Passage to read >>
## Start
= Trust instrument =

Legal document establishing a trust

In trust law, a trust instrument (also sometimes called a deed of trust, where executed by way of deed) is an instrument in writing executed by a settlor used to constitute a trust. Trust instruments are generally only used in relation to an inter vivos trust; testamentary trusts are usually created under a will. (Note: Although not always. It is possible for the deceased to convey property to trustees upon death which perfects a trust. See also secret trusts.)

==Formalities==

Although in most legal systems there are certain formalities associated with settling a trust, most legal systems impose few, if any, structures on the trust instrument itself. Historically, the concept of a trust is the intervention of the courts of equity to prevent a legal owner treating the property as beneficially his own; provided that state of affairs exists, a trust arises notwithstanding any lack of formality in relation to the form of the trust instrument.

However, notwithstanding the flexible approach taken by the law, characteristically the legal profession has taken an extremely formalised approach to trust instruments. Not only are they invariably always executed under seal as a deed, but frequently the initial trust fund (usually a nominal amount), will actually be physically affixed to the trust instrument itself to prove that the initial trust property was transferred.

Some slightly unusual practices have arisen in relation to the drafting of trust instruments which, again, are rigidly adhered to by professionals in many common-law countries (although not the U.S.A.). For example, trust deeds will generally avoid all punctuation (including full stops) - to avoid confusion, all new sentences commence with a new, numbered, paragraph. Dates, including years, are conventionally spelled out in words rather than using figures.
## End
Task set >>
1 - List every kind of trust that the trust instrument article names.
2 - Transcribe the trust instrument article word for word, starting with "Some slightly unusual" and going on through "than using figures.".
The data that follows is separate from the trust instrument article.

Given material >>
## Start
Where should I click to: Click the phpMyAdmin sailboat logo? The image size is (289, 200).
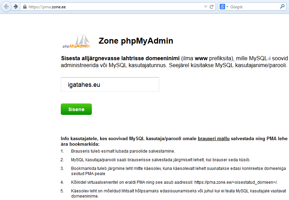76,41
## End
Expected results >>
1 -
- Inter vivos trust
- Testamentary trusts
- Secret trusts

2 -
Some slightly unusual practices have arisen in relation to the drafting of trust instruments which, again, are rigidly adhered to by professionals in many common-law countries (although not the U.S.A.). For example, trust deeds will generally avoid all punctuation (including full stops) - to avoid confusion, all new sentences commence with a new, numbered, paragraph. Dates, including years, are conventionally spelled out in words rather than using figures.